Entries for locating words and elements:
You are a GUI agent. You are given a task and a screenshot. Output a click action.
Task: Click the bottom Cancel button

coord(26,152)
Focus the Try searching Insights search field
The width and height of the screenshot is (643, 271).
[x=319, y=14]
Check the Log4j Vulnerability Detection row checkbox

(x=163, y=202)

> [Task to carry out]
Return every line of the listing above without any change, keeping the original order.

> [Task output]
You are a GUI agent. You are given a task and a screenshot. Output a click action.
Task: Click the bottom Cancel button

coord(26,152)
Focus the Try searching Insights search field
The width and height of the screenshot is (643, 271).
[x=319, y=14]
Check the Log4j Vulnerability Detection row checkbox

(x=163, y=202)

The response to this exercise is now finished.